Chromosome inversions are naturally occurring structural aberrations that, when heterozygous, disrupt the recombination landscape by suppressing crossing over. The crossover suppression is due to two distinct mechanisms. First, single crossovers that occur within an inversion result in structurally abnormal chromosomes that are generally lethal and never recovered in the progeny. Second, inversion breakpoints prevent crossovers from forming in the immediate vicinity. Intriguingly, in Drosophila species, heterozygous inversions on one chromosome trigger a dramatic increase in crossing over on other structurally linear chromosomes in the genome. This phenomenon is referred to as the interchromosomal effect and was studied at the phenomenological level for decades, but very little progress has been made in understanding its molecular basis.

We’ve shown that heterozygous inversions change the recombination landscape by altering repair outcome in favor of crossovers on the structurally linear chromosomes but in favor of noncrossovers around inversion breakpoints. We are currently using whole genome sequencing approaches to address the mechanism by which heterozygous inversions alter the crossover/noncrossover decision to rearrange the recombination landscape.

Crown, K.N.*, D.E. Miller*, J. Sekelsky, R.S. Hawley, Local Inversion Heterozygosity Alters Recombination Throughout the Genome. Current Biology, in press.

DSB Repair Mechanics

The current working model of meiotic recombination based on work in budding yeast is that double-strand breaks repaired as noncrossovers use a simple synthesis-dependent strand annealing mechanism, whereas double-strand breaks repaired as crossovers proceed through a more complicated intermediate called a double Holliday junction. These are genetically separable pathways, with evidence that noncrossovers form early and independently of crossovers.

We have shown that, in Drosophila, two classes of noncrossovers form from distinct structural intermediates. One class appears to use canonical synthesis-dependent strand annealing, while the other class comes from an intermediate where both ends of the double-strand break interact with the homologous chromosome (we’ve termed this the two-end engagement intermediate). Additionally, we’ve proposed that crossovers form through nicking of the same two-end engagement intermediate.

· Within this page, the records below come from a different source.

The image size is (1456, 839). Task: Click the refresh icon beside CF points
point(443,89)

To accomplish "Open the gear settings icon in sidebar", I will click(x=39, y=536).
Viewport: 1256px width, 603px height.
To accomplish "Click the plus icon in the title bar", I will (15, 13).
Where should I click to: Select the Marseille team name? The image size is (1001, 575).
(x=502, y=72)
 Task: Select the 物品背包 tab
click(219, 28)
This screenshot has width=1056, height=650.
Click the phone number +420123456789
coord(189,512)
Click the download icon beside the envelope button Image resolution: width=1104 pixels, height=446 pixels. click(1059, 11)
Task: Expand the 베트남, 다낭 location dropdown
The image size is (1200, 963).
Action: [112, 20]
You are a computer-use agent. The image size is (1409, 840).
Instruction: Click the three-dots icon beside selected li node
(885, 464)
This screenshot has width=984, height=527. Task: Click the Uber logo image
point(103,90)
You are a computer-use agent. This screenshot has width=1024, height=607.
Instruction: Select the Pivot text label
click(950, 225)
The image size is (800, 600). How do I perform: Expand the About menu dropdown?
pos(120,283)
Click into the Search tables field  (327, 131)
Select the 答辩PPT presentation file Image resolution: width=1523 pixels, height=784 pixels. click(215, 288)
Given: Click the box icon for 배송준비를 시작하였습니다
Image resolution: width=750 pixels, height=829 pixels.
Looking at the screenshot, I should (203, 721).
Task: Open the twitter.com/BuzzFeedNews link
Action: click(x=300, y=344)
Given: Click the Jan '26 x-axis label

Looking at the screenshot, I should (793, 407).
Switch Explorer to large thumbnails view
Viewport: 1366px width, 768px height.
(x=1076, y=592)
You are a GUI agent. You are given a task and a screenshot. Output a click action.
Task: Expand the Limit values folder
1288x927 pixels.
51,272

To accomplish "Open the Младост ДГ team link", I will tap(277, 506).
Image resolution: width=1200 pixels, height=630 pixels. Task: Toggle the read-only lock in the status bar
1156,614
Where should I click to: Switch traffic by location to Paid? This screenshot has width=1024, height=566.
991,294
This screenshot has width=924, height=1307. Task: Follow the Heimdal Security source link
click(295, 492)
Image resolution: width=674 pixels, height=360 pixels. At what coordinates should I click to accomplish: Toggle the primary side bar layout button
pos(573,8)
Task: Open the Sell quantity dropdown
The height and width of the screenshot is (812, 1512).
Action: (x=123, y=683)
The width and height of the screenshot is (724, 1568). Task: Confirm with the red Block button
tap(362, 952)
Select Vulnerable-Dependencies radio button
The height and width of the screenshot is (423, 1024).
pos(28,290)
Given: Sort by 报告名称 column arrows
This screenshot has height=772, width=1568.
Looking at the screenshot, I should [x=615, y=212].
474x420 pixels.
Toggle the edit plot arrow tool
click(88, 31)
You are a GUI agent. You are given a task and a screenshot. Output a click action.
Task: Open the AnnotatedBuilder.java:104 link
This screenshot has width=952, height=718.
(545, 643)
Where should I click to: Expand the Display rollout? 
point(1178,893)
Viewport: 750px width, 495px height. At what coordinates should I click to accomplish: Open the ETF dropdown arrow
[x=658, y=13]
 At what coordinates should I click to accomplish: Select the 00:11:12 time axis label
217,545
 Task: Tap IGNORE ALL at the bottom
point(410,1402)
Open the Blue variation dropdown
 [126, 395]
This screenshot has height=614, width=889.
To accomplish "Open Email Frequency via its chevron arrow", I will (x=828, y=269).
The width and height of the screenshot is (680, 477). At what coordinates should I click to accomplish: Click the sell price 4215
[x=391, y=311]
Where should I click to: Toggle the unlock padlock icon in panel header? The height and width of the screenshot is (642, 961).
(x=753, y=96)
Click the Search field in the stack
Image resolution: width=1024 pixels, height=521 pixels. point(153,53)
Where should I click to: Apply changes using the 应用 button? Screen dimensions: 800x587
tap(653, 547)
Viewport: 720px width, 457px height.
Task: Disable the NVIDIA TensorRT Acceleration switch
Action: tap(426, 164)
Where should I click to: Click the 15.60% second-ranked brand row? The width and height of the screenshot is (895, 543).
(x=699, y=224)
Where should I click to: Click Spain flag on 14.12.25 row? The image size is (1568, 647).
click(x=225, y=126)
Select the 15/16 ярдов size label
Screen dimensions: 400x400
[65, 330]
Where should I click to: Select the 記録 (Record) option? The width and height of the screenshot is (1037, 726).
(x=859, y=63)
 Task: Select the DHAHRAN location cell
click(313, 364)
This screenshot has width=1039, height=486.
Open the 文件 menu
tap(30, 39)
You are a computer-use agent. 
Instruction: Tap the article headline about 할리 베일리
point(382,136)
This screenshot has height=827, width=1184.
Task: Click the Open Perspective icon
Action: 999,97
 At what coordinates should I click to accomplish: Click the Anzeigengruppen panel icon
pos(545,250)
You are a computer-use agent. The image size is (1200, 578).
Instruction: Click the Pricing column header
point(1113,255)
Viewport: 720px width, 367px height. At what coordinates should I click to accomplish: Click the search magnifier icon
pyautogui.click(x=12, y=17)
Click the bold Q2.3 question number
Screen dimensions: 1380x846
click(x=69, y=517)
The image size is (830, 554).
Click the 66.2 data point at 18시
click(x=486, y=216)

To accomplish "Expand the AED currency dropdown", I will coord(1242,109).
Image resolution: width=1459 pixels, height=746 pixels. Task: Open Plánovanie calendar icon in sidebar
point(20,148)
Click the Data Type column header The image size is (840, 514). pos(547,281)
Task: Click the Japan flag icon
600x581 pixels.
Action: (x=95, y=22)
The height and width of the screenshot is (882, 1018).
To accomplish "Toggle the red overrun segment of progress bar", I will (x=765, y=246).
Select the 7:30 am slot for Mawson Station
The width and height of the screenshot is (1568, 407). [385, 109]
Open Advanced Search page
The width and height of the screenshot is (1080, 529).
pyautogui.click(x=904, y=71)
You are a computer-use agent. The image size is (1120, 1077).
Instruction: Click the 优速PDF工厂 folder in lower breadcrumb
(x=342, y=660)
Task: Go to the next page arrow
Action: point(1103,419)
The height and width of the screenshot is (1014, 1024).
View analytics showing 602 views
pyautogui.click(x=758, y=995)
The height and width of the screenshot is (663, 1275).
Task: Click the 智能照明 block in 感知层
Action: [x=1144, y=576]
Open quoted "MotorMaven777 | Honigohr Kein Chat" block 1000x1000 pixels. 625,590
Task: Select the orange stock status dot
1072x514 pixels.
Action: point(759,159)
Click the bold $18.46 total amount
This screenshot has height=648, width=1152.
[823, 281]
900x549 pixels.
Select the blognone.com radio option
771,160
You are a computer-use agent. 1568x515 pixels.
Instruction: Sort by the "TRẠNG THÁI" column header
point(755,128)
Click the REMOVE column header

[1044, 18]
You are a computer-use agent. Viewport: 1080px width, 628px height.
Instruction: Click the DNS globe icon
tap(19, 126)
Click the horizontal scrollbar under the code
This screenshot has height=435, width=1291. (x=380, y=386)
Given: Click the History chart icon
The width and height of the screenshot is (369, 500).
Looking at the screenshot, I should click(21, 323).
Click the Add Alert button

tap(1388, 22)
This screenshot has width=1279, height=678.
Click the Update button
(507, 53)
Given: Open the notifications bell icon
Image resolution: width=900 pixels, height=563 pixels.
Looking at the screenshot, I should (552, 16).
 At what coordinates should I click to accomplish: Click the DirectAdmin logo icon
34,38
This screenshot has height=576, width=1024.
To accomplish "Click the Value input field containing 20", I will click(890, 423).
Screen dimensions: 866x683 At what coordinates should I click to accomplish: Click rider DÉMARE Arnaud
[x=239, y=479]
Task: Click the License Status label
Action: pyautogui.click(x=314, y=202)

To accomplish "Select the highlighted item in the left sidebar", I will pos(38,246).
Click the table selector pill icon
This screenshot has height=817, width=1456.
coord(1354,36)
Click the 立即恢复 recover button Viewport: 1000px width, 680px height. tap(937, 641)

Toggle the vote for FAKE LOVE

Since crossovers and noncrossovers potentially come from differential resolution of the same structural intermediate in Drosophila, the decision to repair a break as a crossover or a noncrossover may occur late during recombination. A late repair decision may allow for flexibility during prophase when crossover patterning mechanisms are active. We are testing the hypothesis that flexibility and a late crossover/noncrossover decision are defining characteristics of meiotic recombination in Drosophila, and that higher-order crossover patterning mechanisms rely on that flexibility to establish the correct crossover distribution.

Crown, K.N., S. McMahan, and J. Sekelsky, Eliminating Both Canonical and Short-Patch Mismatch Repair in Drosophila melanogaster Suggests a New Meiotic Recombination Model. PLoS Genetics, 2014. 10(9): p. e1004583. PMC4154643. | PDF.